For one-off local development, Hermes also accepts short-lived Vercel OIDC tokens:
```bash
VERCEL_OIDC_TOKEN="$(vc project token <project-name>)" hermes chat
```
From a linked Vercel project directory:
```bash
VERCEL_OIDC_TOKEN="$(vc project token)" hermes chat
```
With `container_persistent: true`, Hermes uses Vercel snapshots to preserve filesystem state across sandbox recreation for the same task. This can include Hermes-synced credentials, skills, and cache files inside the sandbox. Snapshots do not preserve live processes, PID space, or the same live sandbox identity.
Background terminal commands use Hermes' generic non-local process flow: spawn, poll, wait, log, and kill work through the normal process tool while the sandbox is alive, but Hermes does not provide native Vercel detached-process recovery after cleanup or restart.

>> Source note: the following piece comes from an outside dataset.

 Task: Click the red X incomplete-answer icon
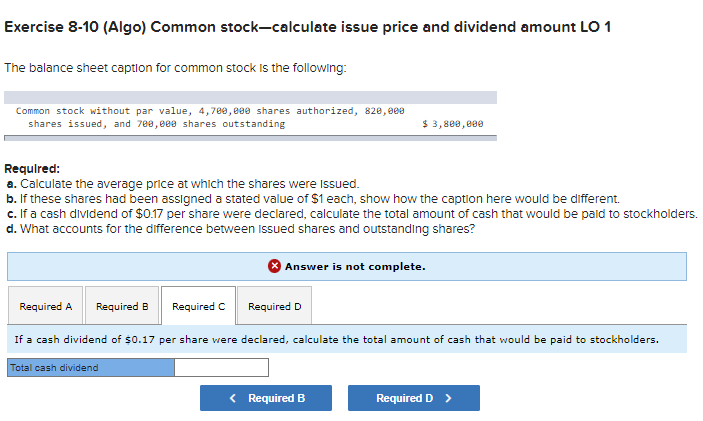274,266
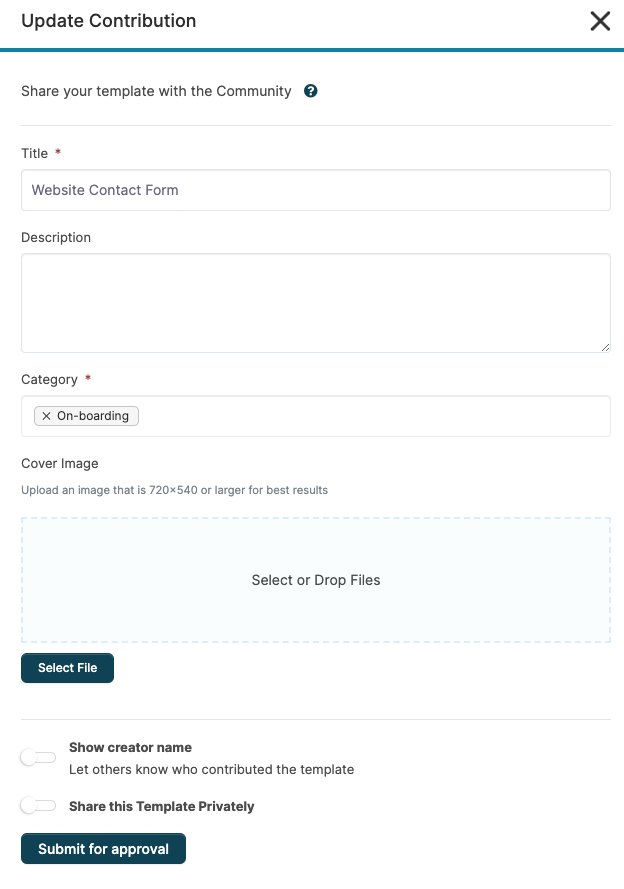Click the Title field label
Screen dimensions: 624x889
click(x=35, y=154)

Leave `container_disk` unset or at the shared default `51200`; custom disk sizing is unsupported for Vercel Sandbox and will fail diagnostics/backend creation.
### Container Resources
Configure CPU, memory, disk, and persistence for all container backends:
```yaml
terminal:
backend: docker # or singularity, modal, daytona, vercel_sandbox
container_cpu: 1 # CPU cores (default: 1)
container_memory: 5120 # Memory in MB (default: 5GB)
container_disk: 51200 # Disk in MB (default: 50GB)
container_persistent: true # Persist filesystem across sessions (default: true)
```
When `container_persistent: true`, installed packages, files, and config survive across sessions.
### Container Security
All container backends run with security hardening:
- Read-only root filesystem (Docker)
- All Linux capabilities dropped
- No privilege escalation
- PID limits (256 processes)
- Full namespace isolation
- Persistent workspace via volumes, not writable root layer
Docker can optionally receive an explicit env allowlist via `terminal.docker_forward_env`, but forwarded variables are visible to commands inside the container and should be treated as exposed to that session.
## Background Process Management
Start background processes and manage them:
```python
terminal(command="pytest -v tests/", background=true)
# Returns: {"session_id": "proc_abc123", "pid": 12345}
# Then manage with the process tool:
process(action="list") # Show all running processes
process(action="poll", session_id="proc_abc123") # Check status
process(action="wait", session_id="proc_abc123") # Block until done
process(action="log", session_id="proc_abc123") # Full output
process(action="kill", session_id="proc_abc123") # Terminate
process(action="write", session_id="proc_abc123", data="y") # Send input
```
PTY mode (`pty=true`) enables interactive CLI tools like Codex and Claude Code.
## Sudo Support
If a command needs sudo, you'll be prompted for your password (cached for the session). Or set `SUDO_PASSWORD` in `~/.hermes/.env`.
:::warning
On messaging platforms, if sudo fails, the output includes a tip to add `SUDO_PASSWORD` to `~/.hermes/.env`.